Ce n’est que deux heures plus tard que Mocirédin et son ami Ndirissa Sidy, côte à côte se rendirent au Pavillon René Caillé pour continuer ,surplombant la ville, à revisiter les sites historiques de notre localité, mais surtout à parler , loin des oreilles indiscrètes, de l’Education, celle de nos enfants.
<<- Tous les pays du monde doivent investir d’abord dans l’éducation, l’éducation des enfants, futurs dirigeants du monde. Ceux d’aujourd’hui ont beaucoup de chance. Ils sont tombés à une époque où tout roule à grandes vitesses : les routes, bien qu’impraticables dans plusieurs localités, restent de loin meilleures qu’autrefois. Ils ont plus d’écoles (de proximité), plus de postes de santé. Cependant, nos routes tuent encore et beaucoup plus ; nos écoles fabriquent de plus en plus de déchets humains, c’est-à-dire des garçons et des filles incapables de lire et d’écrire après plusieurs années scolaires. Ils sortent de ces centres de << formation >> complètement déformés, imitant les manières occidentales, trichant les << blancs >> dans leurs mauvaises habitudes (cigarettes, alcools, drogues, irrespect, immoralisme, etc.)
-Mais, Mocirédin, ne sais-tu pas que les enfants d’aujourd’hui, nos filles et fils sont les fruits de notre éducation ? L’école éduque, la rue aussi mais nous parents sommes les premiers éducateurs. La famille est la cellule de base. C’est elle le fondement, le socle. Sans elle, la formation de l’homme est ratée, ou presque. Les jeunes drogués, alcooliques, fous, prostituées…… viennent de notre usine. C’est nous qui les avons fabriqués, façonnés. Ils ne peuvent être autrement. La question qu’il faut réellement se poser doit être simple ? Quelle éducation nous ont léguée nos parents ? Est-elle bonne ? L’avons –nous transmise dans les règles de l’art ? Si nous nous plaignons de l’éducation de nos enfants, nous sommes-nous demandés si la transmission a été bien faite ? Un de mes amis me dit qu’avec la taille des familles, les situations difficiles vécues par les responsables, << l’explosion >> de la technologie ne militent pas pour une éducation dite sérieuse. Tu le sais, peut-être, c’est après la récréation du matin (de11H à 11H 30), en général que les mathématiques sont enseignées. Visite les écoles à 11H 45mn ou même à midi, c’est-à-dire quinze à trente minutes après la fin de la pause, les cours de récréation sont toujours pleines d’enfants et sous le grand arbre, les enseignants (en majorité) continuent sans soucis leurs causeries. Une fois en classe, les démarches des leçons ne sont plus respectées (calcul mental, révision avant d’entamer la leçon du jour et terminer par l’évaluation). Justement, dans cette dernière partie, gare au petit imprudent perturbateur qui n’aura pas compris !Les gifles, les coups de pieds, de poings, de gueules pleuvront sur lui sans arrêt . L’enseignant, en aucun moment ne se remettra en cause. Tout est la faute de l’enfant ! Du pauvre parent ! De l’Etat ! De………..Jamais, la faute de l’enseignant ! L’heure des mathématiques ainsi << sabotée >>, comment peut-on compter avoir des SCIENTIFIQUES ? A beau augmenter les horaires des mathématiques, physiques et chimie et abandonner l’étude de certaines langues comme l’Allemand et le Russe, cela ne changera pas grand-chose. Les ressources humaines doivent être mieux préparées sur le plan moral et civique.

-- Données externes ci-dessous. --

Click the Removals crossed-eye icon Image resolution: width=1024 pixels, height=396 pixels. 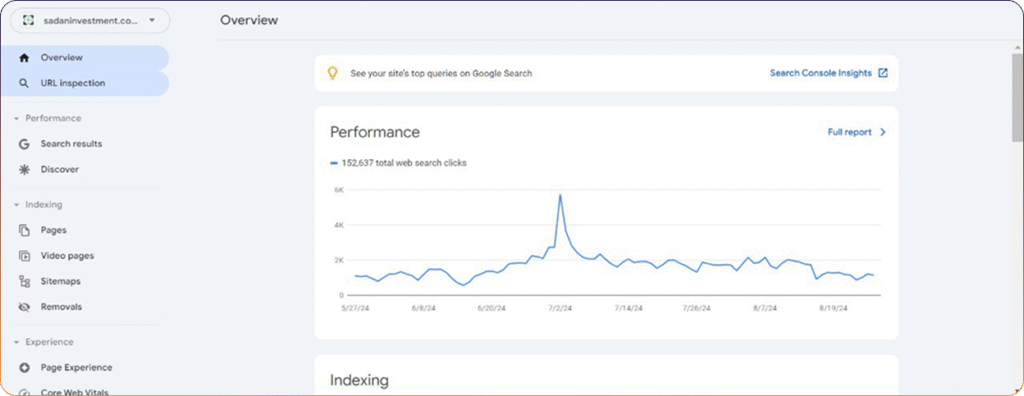(24, 307)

- Tu attaques mes parents enseignants là ! Qu’est-ce qui se passe ? N’est-ce pas toute la société qui est responsable (la famille, l’Etat……) ?

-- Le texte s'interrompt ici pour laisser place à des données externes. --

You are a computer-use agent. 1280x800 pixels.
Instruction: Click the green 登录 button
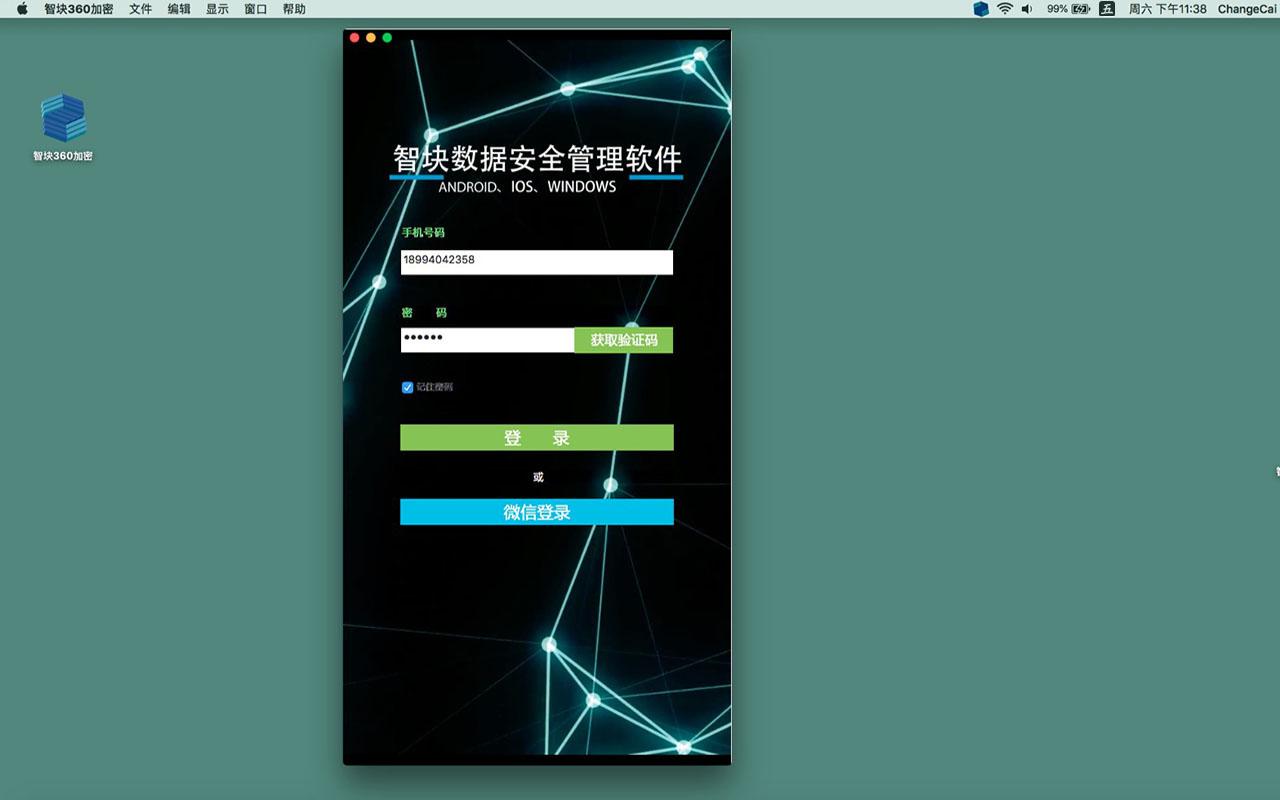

- Je suis d’accord avec toi. Il y a quand même une graduation dans cette responsabilité ! Le parent, l’enseignant, l’adulte dans la rue, l’état ne peuvent subir la même sanction. Assumons chacun en ce qui le concerne sa part de responsabilité et notre monde sera meilleur !
- Assez parlé d’éducation, jetons un coup d’œil maintenant sur nos pauvres sites (Tour Jauris, Pavillon René Caillé et Fort Faidherbe) qui ont sérieusement besoin du regard bienveillant du ministère en charge de la Culture; prions aussi que nos routes Wourossogui- Bakel et Tambacounda-Bakel totalement dégradées soient refaites le plus vite possible.